Trowa Barton: We make them eat our fungus fruit pies!


The difficulty lies partly in the structure of the Japanese language. It's actually the vocabulary of two spoken languages combined with the written vocabulary of three. And to make matters more confusing, the meanings of the words are not absolute and often depend on context. Apparently Godzilla was created when some scientist misread his chemistry manual.

Japanese also utilise Beavis and Butthead grammar. You have to wait till the end of the sentence for the clarifier to appear. For example, "The world is going to end in 2019 not."
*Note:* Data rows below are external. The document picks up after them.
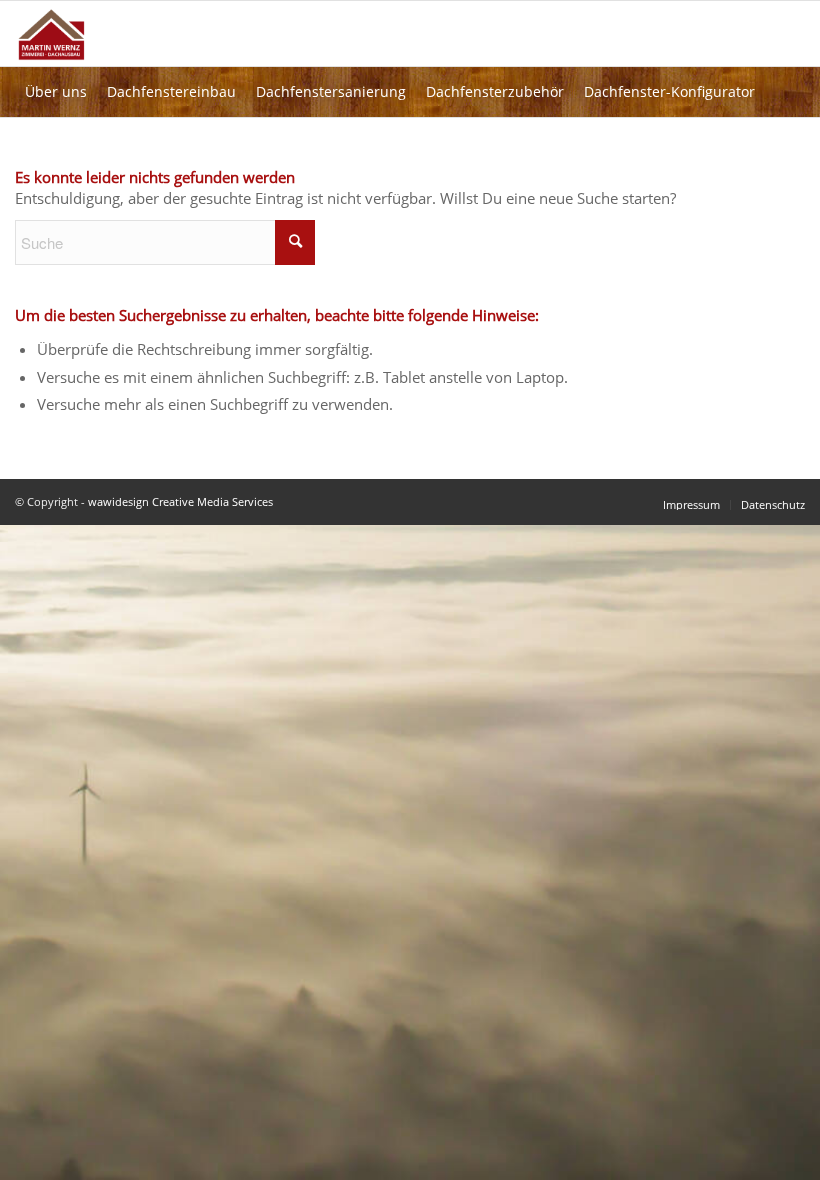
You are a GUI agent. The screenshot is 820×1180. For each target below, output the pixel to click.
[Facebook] (161, 142)
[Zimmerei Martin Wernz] (67, 58)
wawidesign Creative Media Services (180, 501)
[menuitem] (171, 92)
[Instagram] (111, 142)
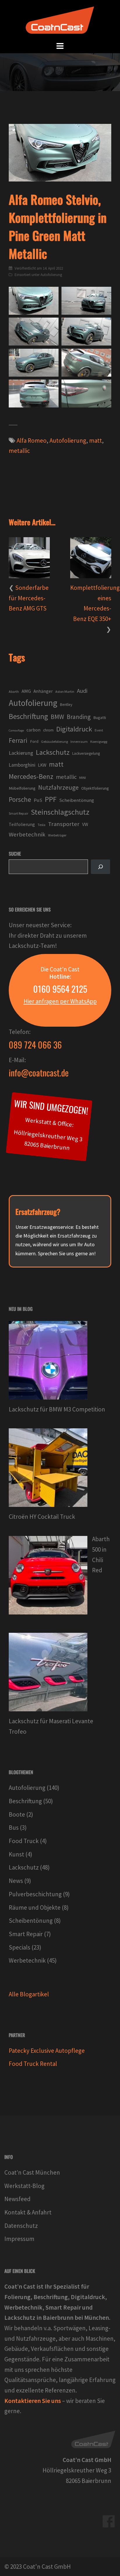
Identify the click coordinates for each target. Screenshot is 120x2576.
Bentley (66, 704)
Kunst (16, 1854)
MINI (82, 777)
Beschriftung (28, 716)
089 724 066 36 (35, 1044)
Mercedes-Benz (31, 776)
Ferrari (18, 740)
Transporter (64, 824)
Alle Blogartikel (29, 1994)
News (16, 1881)
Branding (79, 717)
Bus (14, 1827)
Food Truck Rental (33, 2064)
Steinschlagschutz (60, 812)
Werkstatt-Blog (24, 2186)
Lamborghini (22, 765)
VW (85, 824)
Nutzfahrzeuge (58, 787)
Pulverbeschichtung (35, 1894)
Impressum (19, 2239)
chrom (48, 730)
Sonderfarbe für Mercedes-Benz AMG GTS (29, 598)
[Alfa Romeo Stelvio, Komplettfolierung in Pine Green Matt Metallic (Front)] (34, 301)
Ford (34, 741)
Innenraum (79, 741)
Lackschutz (53, 752)
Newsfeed (17, 2199)
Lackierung (21, 753)
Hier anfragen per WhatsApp (60, 1001)
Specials (19, 1947)
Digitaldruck (74, 729)
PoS (38, 800)
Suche (15, 853)
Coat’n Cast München (32, 2172)
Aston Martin (64, 691)
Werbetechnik (27, 834)
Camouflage (16, 730)
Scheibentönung (76, 800)
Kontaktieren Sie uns (32, 2401)
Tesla (41, 825)
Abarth (14, 691)
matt (95, 440)
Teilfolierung (22, 824)
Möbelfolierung (22, 788)
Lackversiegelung (86, 753)
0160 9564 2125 (60, 988)
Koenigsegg (98, 741)
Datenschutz (21, 2226)
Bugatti (99, 717)
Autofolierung (51, 274)
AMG (26, 691)
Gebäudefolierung (54, 741)
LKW (42, 765)
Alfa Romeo (32, 440)
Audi (82, 690)
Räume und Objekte (35, 1907)
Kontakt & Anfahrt (28, 2212)
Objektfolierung (95, 788)
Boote (17, 1814)
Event (99, 730)
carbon (33, 730)
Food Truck (24, 1841)
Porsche (20, 799)
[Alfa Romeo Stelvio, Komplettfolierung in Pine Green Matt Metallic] (86, 301)
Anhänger (43, 691)
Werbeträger (57, 835)
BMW (57, 717)
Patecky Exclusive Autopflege (47, 2051)
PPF (51, 799)
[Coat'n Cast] (60, 20)
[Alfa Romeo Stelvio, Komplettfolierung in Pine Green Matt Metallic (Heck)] (34, 393)
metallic (19, 451)
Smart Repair (18, 813)
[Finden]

I confess I had a childhood fascination with samurai and ninjas after watching several Akira Kurosawa movies. And for several years I collected an obscure comic featuring a ronin called Usagi Yojimbo. So now that I have a lot of free time, I decided to take up the language to understand the Japanese culture better. And to pick up cute Japanese chicks.

Me: Hi.
Cute Japanese Chick: Hi.
Me: Want to eat my fungus fruit pie?


I am handing in my application for ambassador to Japan tomorrow.